Problem requirements - Some of the lines below need repeating. Reproduce exactly those between the lines holding "環境ISOフォーラム (468, 986)" and "東京都市大学新聞 (223, 1594)", inclusive.

Materials provided -
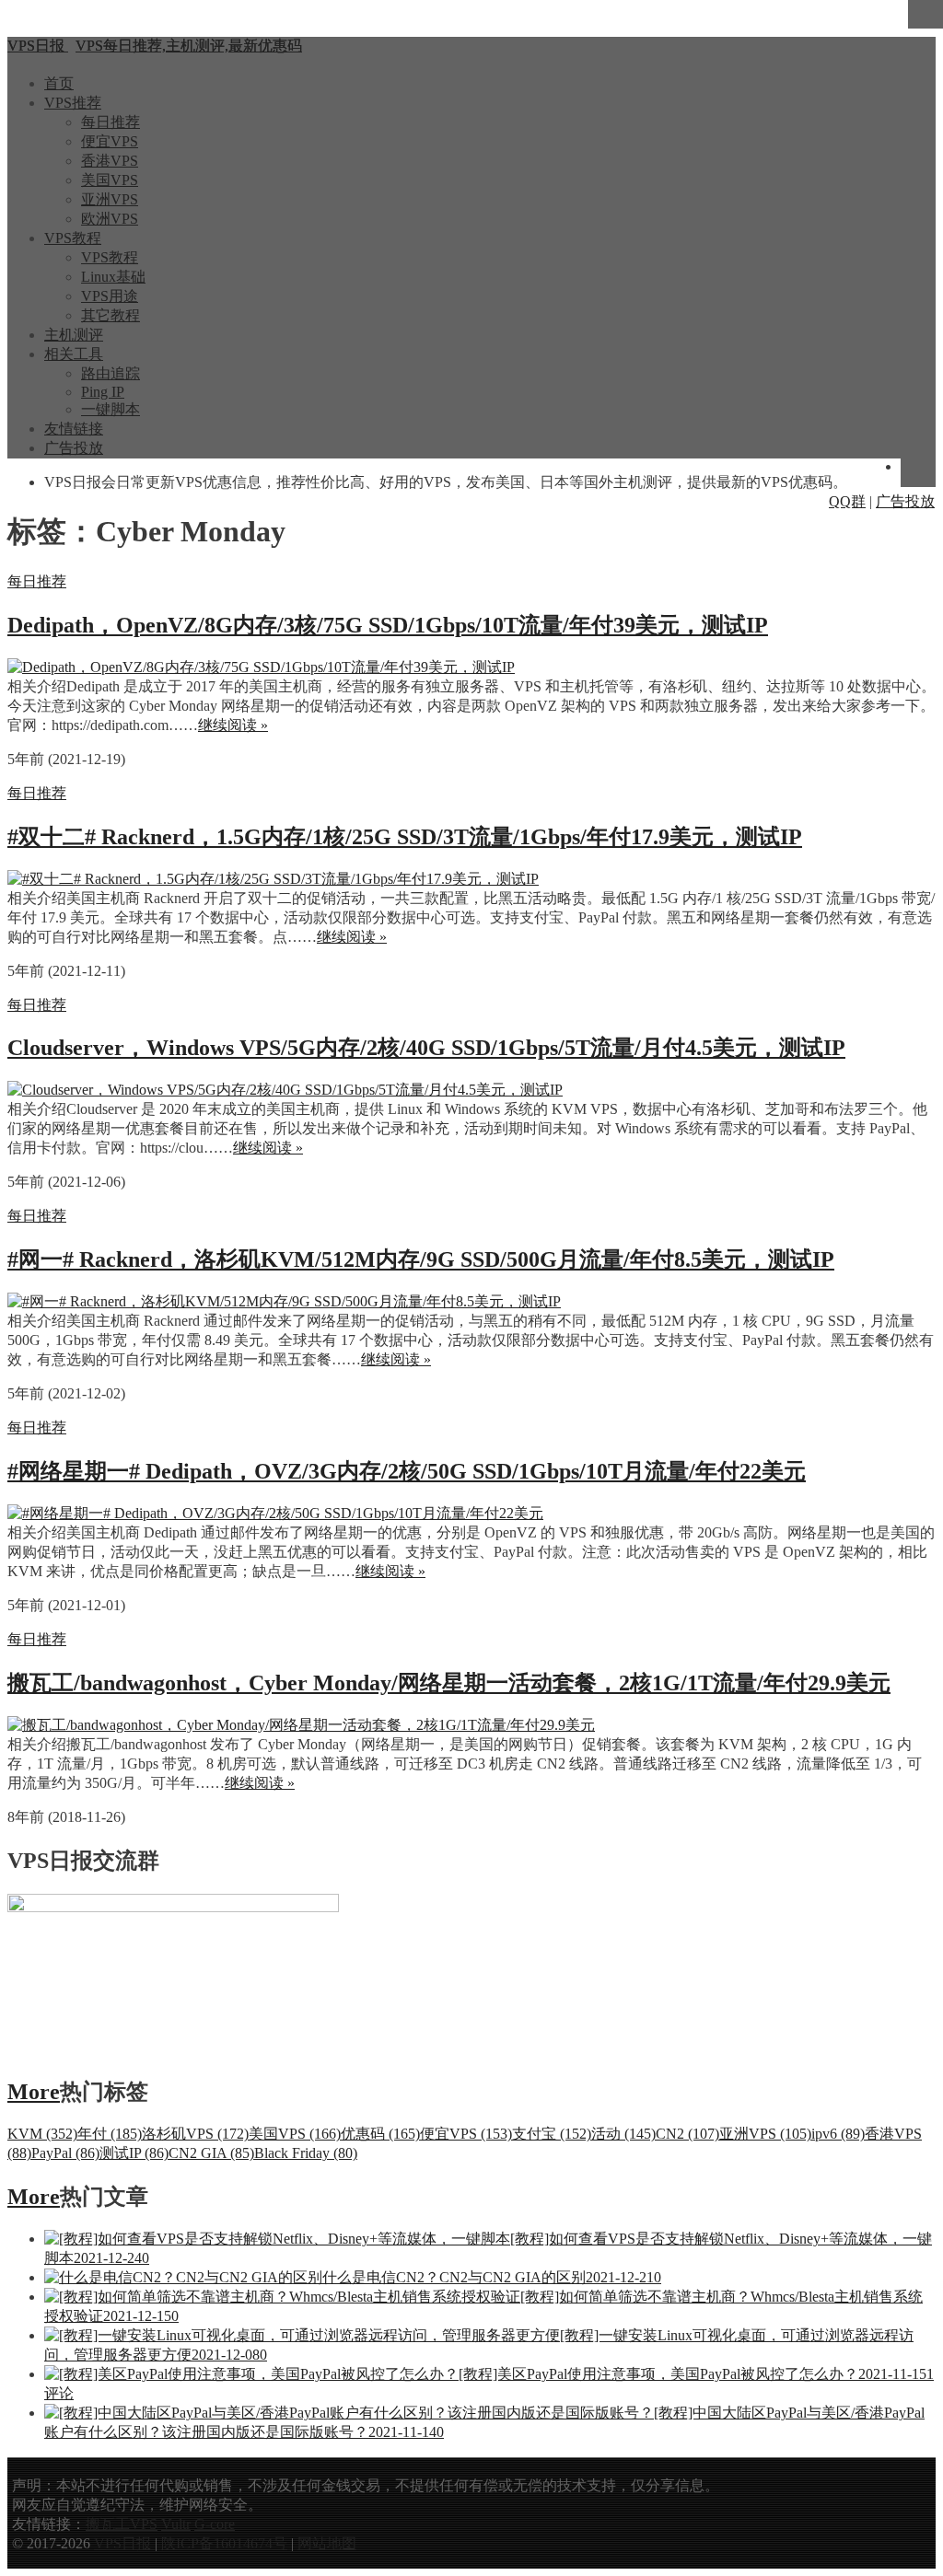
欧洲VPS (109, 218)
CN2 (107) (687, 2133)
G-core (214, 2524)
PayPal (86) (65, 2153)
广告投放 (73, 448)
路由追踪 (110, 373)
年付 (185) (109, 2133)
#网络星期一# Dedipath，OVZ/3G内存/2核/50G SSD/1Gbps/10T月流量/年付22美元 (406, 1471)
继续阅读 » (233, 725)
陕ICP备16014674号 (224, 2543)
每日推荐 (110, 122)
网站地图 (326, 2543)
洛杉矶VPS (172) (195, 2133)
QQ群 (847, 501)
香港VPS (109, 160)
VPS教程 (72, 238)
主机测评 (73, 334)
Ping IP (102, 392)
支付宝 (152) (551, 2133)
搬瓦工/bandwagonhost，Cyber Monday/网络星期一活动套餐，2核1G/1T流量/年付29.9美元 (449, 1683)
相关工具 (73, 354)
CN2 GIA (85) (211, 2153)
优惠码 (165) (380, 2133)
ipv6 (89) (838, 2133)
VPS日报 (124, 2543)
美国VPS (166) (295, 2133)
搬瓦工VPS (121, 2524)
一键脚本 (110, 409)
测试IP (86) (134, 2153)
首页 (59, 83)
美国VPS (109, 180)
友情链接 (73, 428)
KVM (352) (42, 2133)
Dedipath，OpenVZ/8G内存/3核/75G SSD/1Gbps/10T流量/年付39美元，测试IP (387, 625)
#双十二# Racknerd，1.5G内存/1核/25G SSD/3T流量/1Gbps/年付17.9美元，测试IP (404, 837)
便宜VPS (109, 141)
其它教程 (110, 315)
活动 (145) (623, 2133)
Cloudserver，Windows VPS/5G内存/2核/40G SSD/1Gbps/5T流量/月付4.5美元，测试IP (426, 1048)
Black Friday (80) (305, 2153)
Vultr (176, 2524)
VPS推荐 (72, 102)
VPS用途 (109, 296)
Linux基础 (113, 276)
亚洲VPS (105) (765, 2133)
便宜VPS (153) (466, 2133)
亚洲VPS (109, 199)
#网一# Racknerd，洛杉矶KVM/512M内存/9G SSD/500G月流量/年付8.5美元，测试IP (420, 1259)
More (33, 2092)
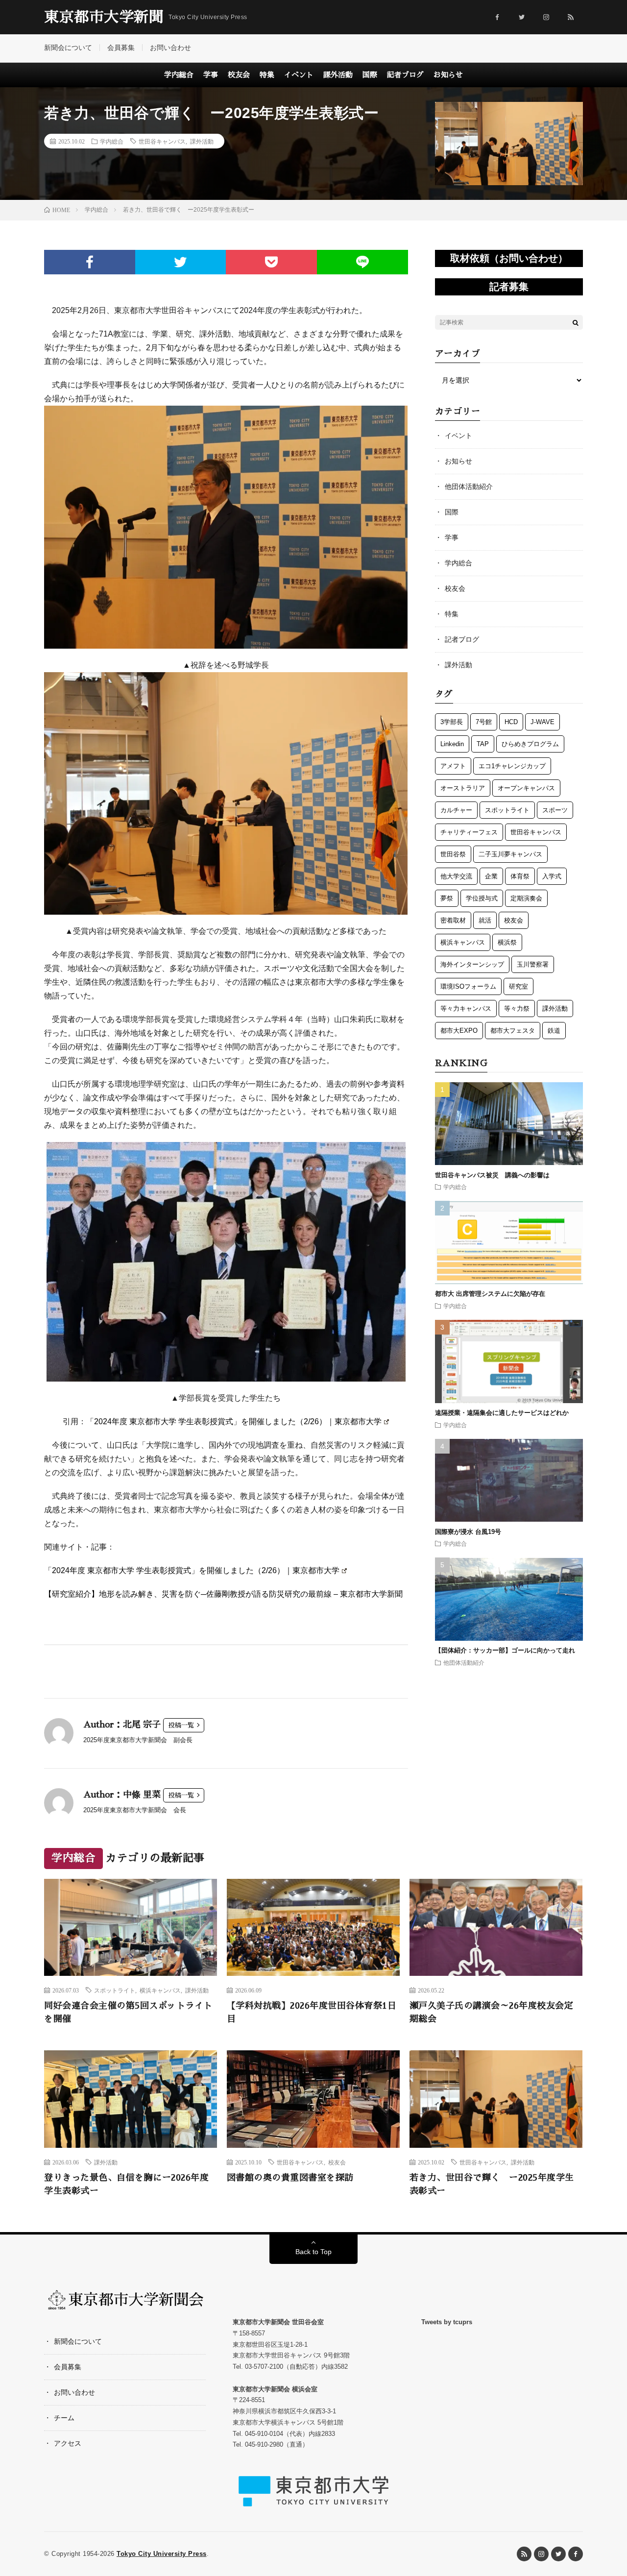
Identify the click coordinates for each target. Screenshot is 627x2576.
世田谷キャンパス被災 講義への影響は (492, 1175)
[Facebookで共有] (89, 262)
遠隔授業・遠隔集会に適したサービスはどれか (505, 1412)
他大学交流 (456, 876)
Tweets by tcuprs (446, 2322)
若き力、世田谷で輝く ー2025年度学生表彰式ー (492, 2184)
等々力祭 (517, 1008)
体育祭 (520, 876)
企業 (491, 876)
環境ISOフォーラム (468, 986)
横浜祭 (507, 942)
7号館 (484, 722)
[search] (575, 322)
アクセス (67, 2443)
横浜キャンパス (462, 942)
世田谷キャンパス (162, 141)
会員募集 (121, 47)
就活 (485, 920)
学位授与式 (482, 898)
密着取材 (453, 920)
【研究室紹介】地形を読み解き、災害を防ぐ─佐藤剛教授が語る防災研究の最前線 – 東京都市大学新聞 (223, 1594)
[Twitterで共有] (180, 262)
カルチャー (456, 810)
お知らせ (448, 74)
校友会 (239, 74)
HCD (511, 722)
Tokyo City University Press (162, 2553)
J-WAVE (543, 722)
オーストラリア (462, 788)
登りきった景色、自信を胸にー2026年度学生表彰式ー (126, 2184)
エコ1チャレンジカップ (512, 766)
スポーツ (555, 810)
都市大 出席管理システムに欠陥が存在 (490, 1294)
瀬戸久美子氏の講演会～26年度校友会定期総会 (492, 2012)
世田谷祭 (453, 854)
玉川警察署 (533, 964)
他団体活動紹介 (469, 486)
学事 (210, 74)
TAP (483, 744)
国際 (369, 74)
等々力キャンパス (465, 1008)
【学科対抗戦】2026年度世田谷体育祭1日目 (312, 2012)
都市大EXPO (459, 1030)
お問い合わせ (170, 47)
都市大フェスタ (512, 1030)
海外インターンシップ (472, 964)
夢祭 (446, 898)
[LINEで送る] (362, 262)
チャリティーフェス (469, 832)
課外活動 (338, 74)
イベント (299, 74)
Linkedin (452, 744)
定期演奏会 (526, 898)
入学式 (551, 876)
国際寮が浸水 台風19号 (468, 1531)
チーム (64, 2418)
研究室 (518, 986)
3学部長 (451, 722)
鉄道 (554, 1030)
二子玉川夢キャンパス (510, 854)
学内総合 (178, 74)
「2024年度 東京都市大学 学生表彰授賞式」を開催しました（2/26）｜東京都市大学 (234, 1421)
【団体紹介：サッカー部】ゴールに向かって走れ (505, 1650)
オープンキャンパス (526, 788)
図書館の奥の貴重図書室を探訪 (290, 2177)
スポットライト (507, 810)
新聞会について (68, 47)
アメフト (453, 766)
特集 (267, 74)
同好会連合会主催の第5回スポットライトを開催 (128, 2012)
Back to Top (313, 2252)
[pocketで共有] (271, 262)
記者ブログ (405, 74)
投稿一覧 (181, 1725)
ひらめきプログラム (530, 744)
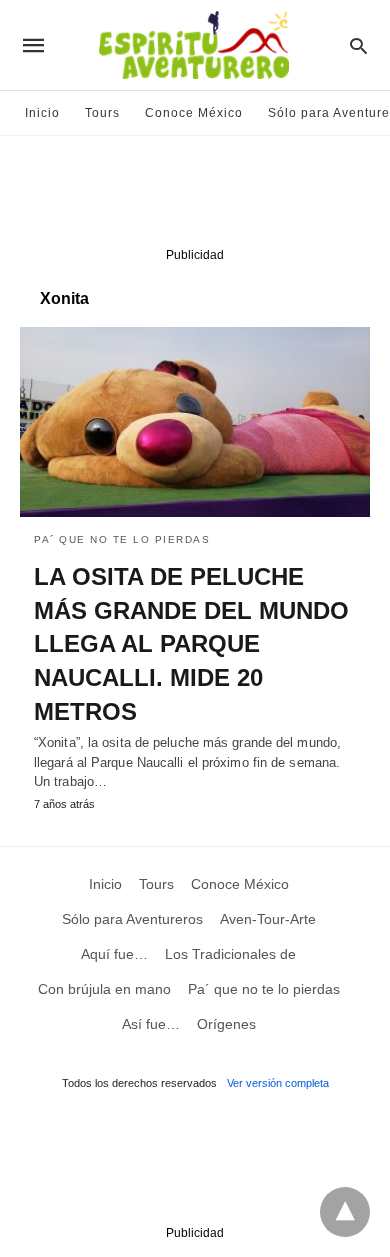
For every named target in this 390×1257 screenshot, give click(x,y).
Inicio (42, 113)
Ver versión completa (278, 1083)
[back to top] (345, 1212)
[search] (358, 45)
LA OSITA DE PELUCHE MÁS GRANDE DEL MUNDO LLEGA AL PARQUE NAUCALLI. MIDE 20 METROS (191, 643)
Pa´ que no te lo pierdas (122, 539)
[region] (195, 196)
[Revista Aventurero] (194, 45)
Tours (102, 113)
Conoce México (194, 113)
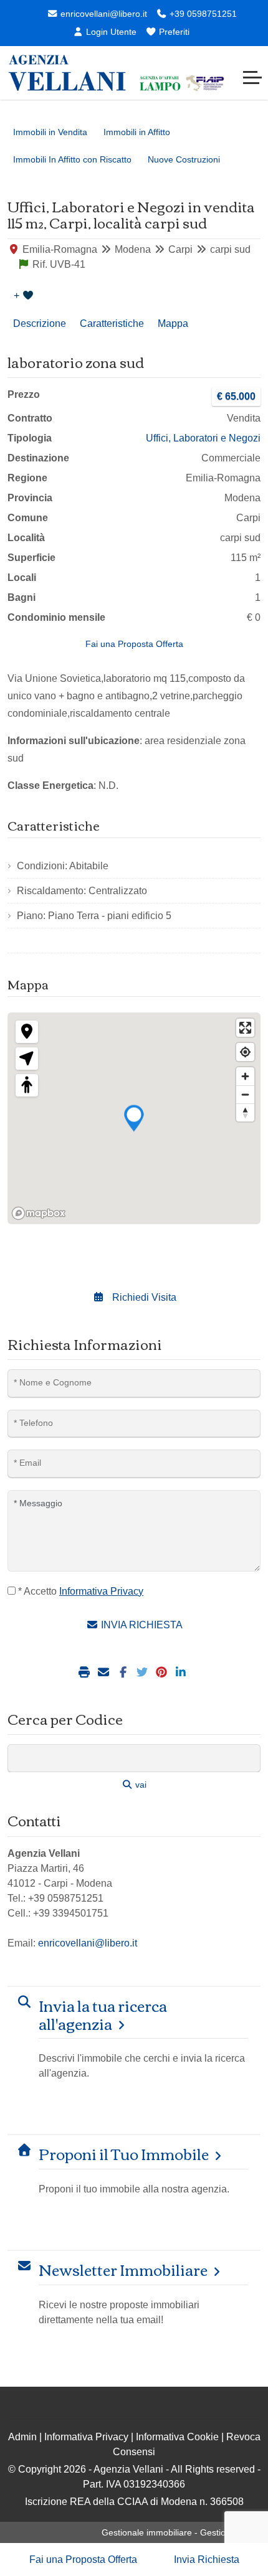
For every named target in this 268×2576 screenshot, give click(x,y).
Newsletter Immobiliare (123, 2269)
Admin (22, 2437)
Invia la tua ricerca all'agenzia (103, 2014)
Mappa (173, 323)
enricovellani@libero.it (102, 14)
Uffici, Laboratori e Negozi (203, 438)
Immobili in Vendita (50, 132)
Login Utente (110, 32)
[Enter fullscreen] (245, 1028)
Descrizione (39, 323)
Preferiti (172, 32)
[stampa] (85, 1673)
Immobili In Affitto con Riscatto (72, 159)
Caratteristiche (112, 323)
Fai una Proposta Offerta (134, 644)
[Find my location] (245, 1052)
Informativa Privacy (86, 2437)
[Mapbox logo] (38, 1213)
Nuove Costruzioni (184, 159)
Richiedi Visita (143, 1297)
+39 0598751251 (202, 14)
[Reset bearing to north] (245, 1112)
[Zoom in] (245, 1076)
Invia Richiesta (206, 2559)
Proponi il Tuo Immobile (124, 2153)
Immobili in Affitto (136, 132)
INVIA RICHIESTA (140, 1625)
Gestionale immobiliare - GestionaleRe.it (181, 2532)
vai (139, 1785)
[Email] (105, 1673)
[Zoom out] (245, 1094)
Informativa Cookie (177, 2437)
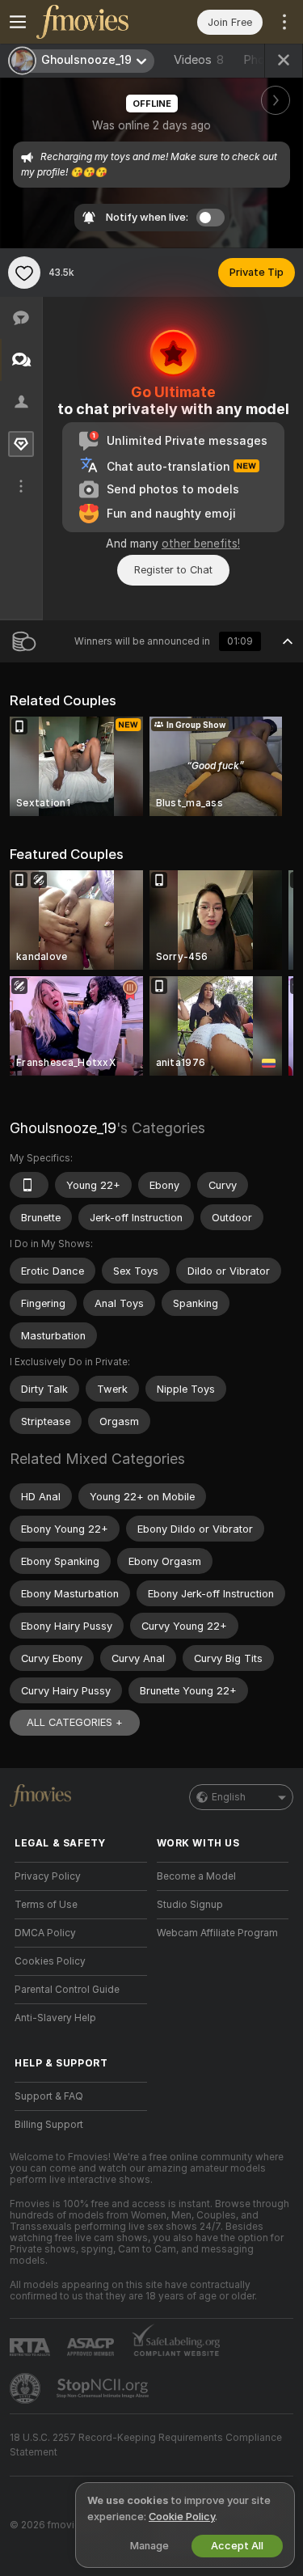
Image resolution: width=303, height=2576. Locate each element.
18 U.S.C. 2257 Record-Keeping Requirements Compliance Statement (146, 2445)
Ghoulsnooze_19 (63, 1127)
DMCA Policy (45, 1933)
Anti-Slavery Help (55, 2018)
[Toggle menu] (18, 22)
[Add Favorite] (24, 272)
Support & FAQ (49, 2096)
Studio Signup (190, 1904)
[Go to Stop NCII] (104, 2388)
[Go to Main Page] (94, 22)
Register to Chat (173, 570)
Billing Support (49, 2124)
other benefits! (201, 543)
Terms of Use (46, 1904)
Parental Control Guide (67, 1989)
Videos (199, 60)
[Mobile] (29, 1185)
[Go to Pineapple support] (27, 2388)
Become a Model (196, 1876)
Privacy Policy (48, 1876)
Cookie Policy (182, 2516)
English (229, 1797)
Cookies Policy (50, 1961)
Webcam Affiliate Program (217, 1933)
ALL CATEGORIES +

Solution for this task -
環境ISOフォーラム (468, 986)
横浜祭 (507, 942)
7号館 (484, 722)
[search] (575, 322)
アクセス (67, 2443)
横浜キャンパス (462, 942)
世田谷キャンパス (162, 141)
会員募集 (121, 47)
就活 (485, 920)
学位授与式 (482, 898)
密着取材 (453, 920)
【研究室紹介】地形を読み解き、災害を防ぐ─佐藤剛教授が語る防災研究の最前線 – 東京都市大学新聞 (223, 1594)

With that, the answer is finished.